§ Instructions to follow:
Only the text is wanted; write out each record below exactly and exclude all pictures.

◇ ◇ ◇

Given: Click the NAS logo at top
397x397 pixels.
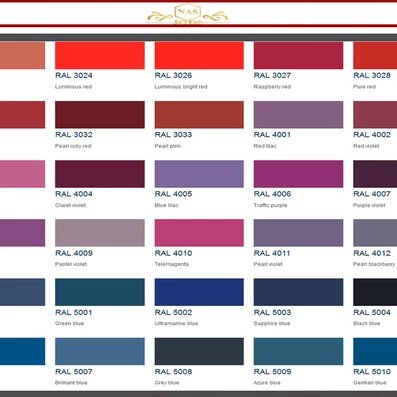Looking at the screenshot, I should point(188,14).
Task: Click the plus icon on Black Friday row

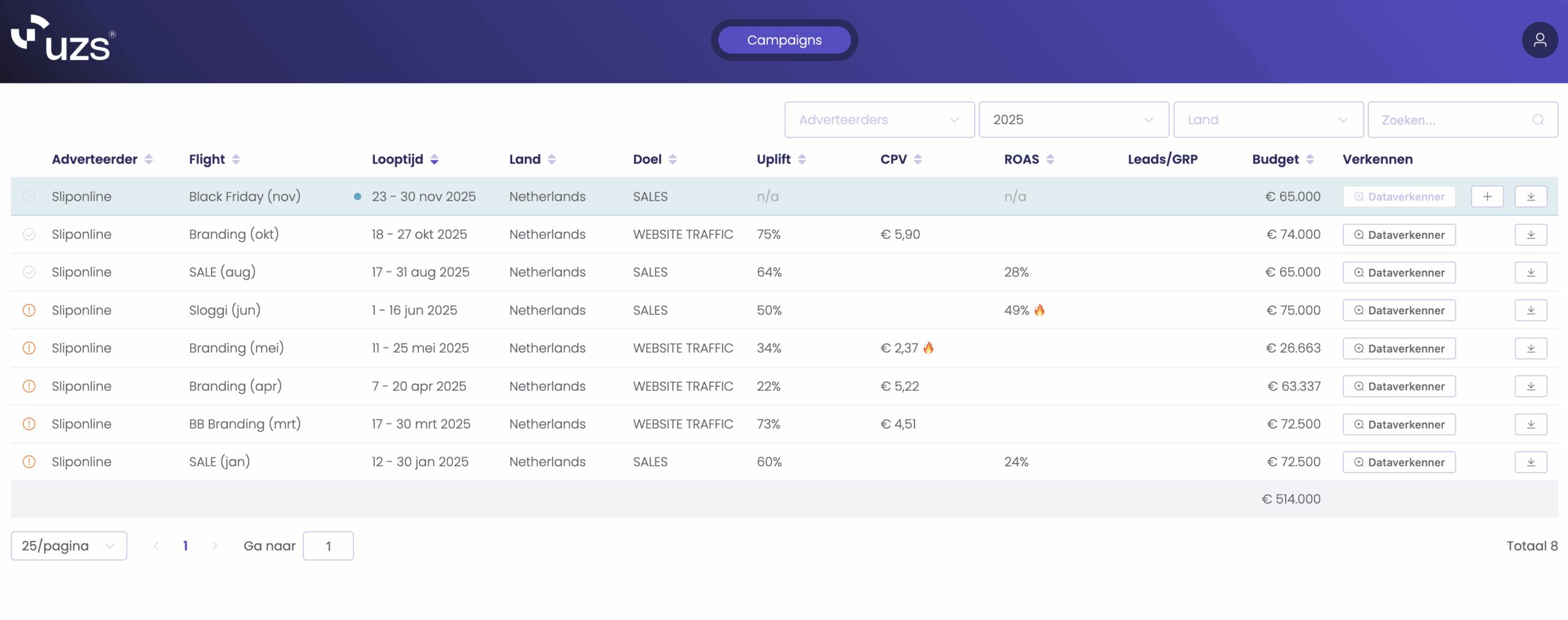Action: point(1487,197)
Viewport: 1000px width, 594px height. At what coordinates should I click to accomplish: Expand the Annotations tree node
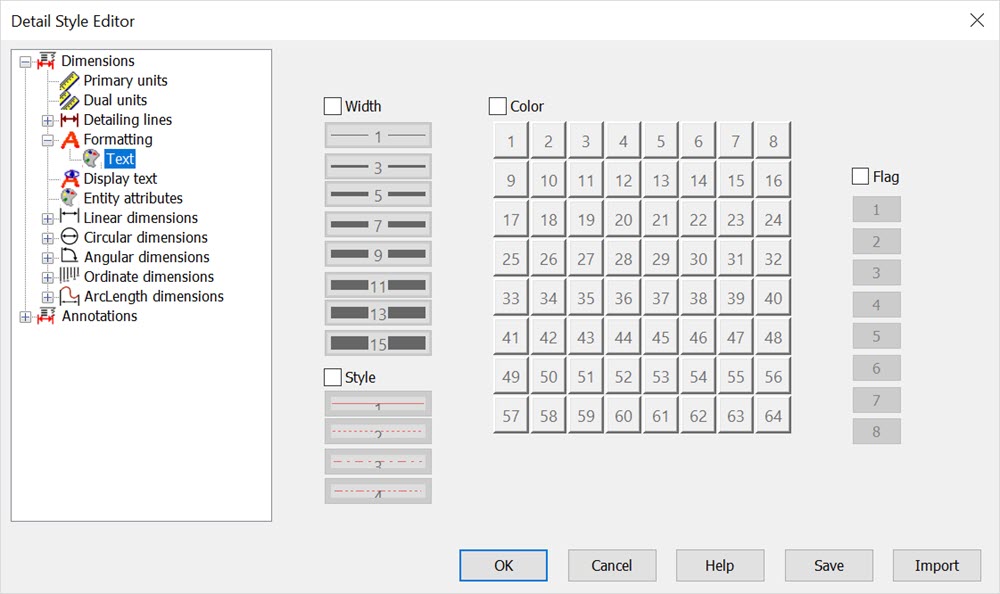[x=26, y=317]
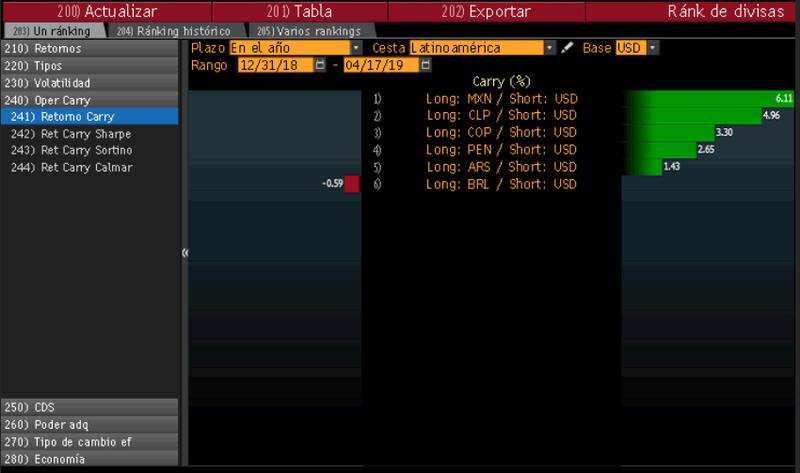Expand the Volatilidad section

click(x=90, y=82)
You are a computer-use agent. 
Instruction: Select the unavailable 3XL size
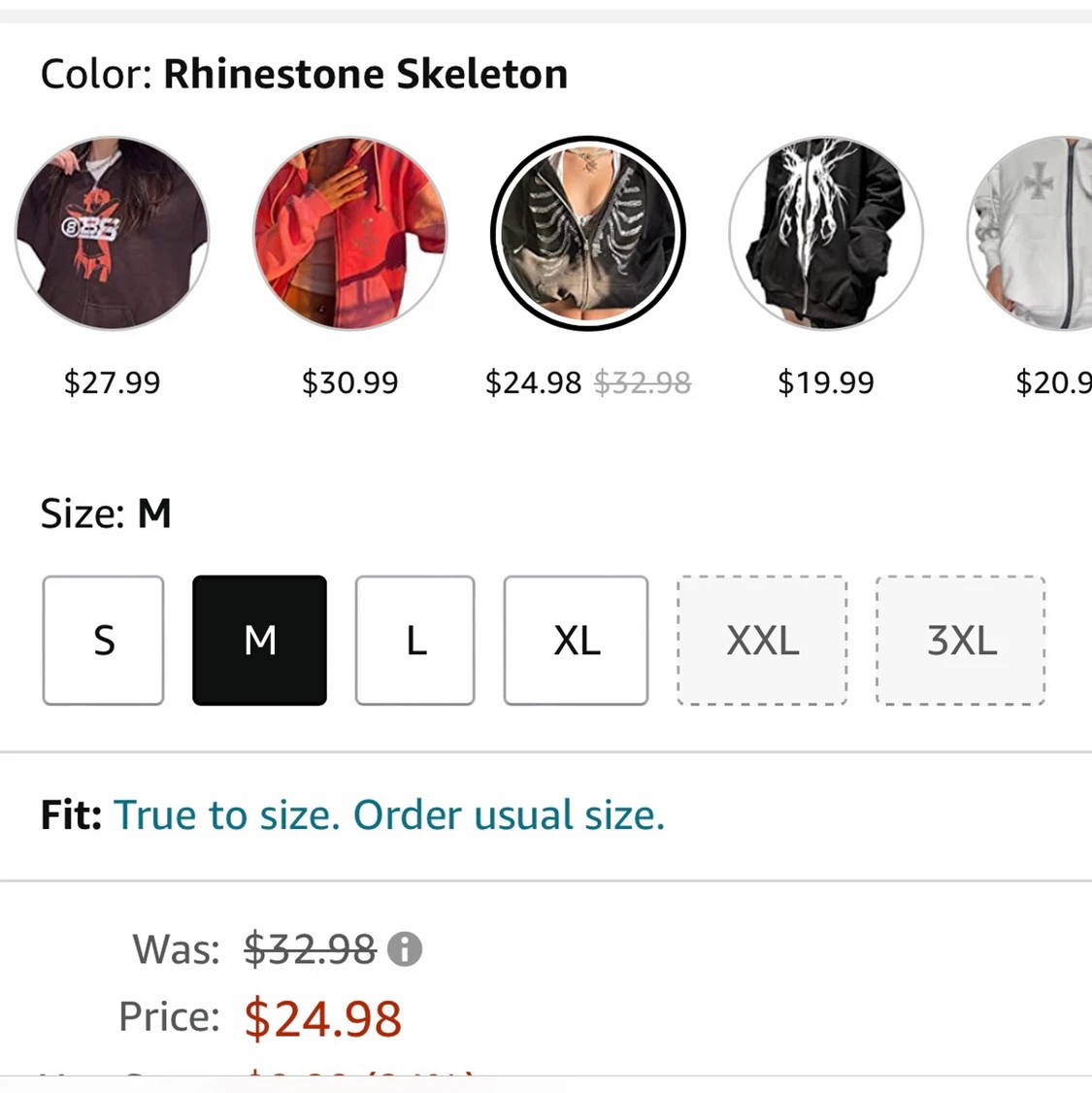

◇ ◇ ◇

§ Final answer:
Given: Click the NAS logo at top
397x397 pixels.
Looking at the screenshot, I should point(188,14).
Task: Click the plus icon on Black Friday row

Action: point(1487,197)
Viewport: 1000px width, 594px height. At what coordinates should I click to accomplish: Expand the Annotations tree node
[x=26, y=317]
Expand the Volatilidad section

click(x=90, y=82)
You are a computer-use agent. 
Instruction: Select the unavailable 3XL size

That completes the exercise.